# Please Help- I Can't Remove the Take Up Nut on the Spindle of my Logan 200-1



## Fairbanks (Feb 9, 2015)

Greetings All,

I am still plugging along with my 1944 Logan 200-1 overhaul.  The lathe is back together except for the head stock.  I need to replace the bearings (more on this later).  I have removed the spindle and can't seem to remove the take up nut that secures the main (front) bearing. 

I have the correct size spanner and have heated the nut with a paint stripping gun and soaked with Marvel Mystery Oil then clamped it in an aluminum jawed vise and tapped (pretty hard) on the spanner with a hammer.

By any chance are these left hand threads?


Not sure what to try next.  Any suggestions?


Thanks in Advance!

Steve


----------



## Fairbanks (Feb 9, 2015)

Yahoo I Got It!!!

Lots of penetrating oil and lots of heat.

S


----------



## TomKro (Feb 9, 2015)

That one is tough to get off.  
I tried heat on the nut and dry ice in the spindle, and still no luck. 
Try putting the bull gear back on (use the key), grab the sides of the gear in a vise, and hit the nut with an air chisel.  It worked for me.  
Credit to mrbreezeet1 for the suggestion.  
I still have the "custom" chisel, but I doubt you have to get that fancy.  Maybe just a pin and a lead hammer will do (with safety glasses).


----------



## Redlineman (Feb 9, 2015)

For the record;

A heat gun is not "heat." Unless you have enough to get it cherry red, you don't have enough. Not saying it always has to get that hot, but for heat to really be a factor, it does. I had one that resisted several trips to red hot and back and still would not budge. Juiced it, set it on fire, bapped it with a drift. Nuttin. I tossed it on the bench. A few weeks later I just decided to grab it and lay a wrench on it. Doink... it just about fell off.
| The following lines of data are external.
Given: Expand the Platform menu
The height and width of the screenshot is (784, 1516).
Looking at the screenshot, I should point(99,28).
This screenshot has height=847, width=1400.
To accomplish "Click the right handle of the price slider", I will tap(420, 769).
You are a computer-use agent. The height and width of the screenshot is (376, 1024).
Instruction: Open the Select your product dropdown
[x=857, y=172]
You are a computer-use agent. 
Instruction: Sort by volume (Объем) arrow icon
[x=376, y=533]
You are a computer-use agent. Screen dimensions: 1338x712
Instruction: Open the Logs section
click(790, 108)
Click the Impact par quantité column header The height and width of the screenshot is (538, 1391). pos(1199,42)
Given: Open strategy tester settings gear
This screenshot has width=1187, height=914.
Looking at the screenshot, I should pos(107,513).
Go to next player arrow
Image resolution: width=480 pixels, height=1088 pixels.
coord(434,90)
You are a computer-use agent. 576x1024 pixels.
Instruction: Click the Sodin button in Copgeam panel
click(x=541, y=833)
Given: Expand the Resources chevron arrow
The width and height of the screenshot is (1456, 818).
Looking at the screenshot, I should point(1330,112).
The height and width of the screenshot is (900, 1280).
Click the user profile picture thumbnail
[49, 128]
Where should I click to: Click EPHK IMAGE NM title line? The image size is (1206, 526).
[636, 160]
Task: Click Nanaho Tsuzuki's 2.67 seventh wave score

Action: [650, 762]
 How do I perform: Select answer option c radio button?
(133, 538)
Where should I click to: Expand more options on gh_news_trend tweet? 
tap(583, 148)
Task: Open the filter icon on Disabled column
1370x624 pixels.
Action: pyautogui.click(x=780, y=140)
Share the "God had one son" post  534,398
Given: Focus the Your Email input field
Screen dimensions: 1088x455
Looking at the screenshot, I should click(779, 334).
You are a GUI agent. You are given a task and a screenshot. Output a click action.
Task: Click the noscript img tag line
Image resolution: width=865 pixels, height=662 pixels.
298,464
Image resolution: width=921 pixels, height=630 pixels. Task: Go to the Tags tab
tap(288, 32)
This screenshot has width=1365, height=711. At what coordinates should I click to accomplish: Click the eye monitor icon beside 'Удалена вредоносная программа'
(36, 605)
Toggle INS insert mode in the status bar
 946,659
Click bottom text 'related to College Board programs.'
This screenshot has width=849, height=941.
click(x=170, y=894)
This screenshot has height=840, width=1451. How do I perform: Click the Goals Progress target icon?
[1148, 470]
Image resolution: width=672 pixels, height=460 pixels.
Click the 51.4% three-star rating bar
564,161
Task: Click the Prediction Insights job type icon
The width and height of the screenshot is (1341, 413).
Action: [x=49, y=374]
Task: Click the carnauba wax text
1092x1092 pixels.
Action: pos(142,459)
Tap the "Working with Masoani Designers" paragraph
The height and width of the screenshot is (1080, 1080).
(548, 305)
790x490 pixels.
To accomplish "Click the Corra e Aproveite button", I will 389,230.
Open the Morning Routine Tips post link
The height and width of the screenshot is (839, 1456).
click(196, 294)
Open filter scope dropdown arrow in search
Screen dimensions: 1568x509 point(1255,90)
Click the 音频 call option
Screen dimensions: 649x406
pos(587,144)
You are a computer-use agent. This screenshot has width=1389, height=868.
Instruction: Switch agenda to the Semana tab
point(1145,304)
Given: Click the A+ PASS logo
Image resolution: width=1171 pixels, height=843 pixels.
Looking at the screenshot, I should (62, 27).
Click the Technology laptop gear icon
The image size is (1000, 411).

It'll come when it wants to.


----------



## MBfrontier (Feb 10, 2015)

Congrats on getting the spindle nut off. FWIW, I ran into a Tubalcain Video where he showed a tool he made to remove a stubborn spanner nut. I tried to find it but don't remember exactly in which of his videos he mentions it. Anyway, knowing I would be taking my spindle apart I made one and it worked well for me. The one I made consists of a piece of 1 1/2 in. DOM tubing with the ID bored to fit over the spindle nut with a set screw that fits into the hole of the spindle nut. That allows you to crank on the tubing without making monkey marks on the spindle nut. Fortunately, mine broke loose using this tool without invoking any nuclear options. Here's a couple pictures.





Mike B.


----------



## Billh50 (Feb 10, 2015)

redlineman, a friend of mine owns a machine rebuilding company. They use heat guns to heat up spindles all the time. The heat guns will expand  enough to drop the bearings in or on depending on the spindle. If heating to much you can ruin a bearing.


----------



## Redlineman (Feb 10, 2015)

Billh50 said:


> redlineman, a friend of mine owns a machine rebuilding company. They use heat guns to heat up spindles all the time. The heat guns will expand  enough to drop the bearings in or on depending on the spindle. If heating to much you can ruin a bearing.


Well...

Of course. When it comes time to do a bearing, I'll grab my heat gun. Right tool for the right job. Since we are talking spindle nuts here, OA is the thing.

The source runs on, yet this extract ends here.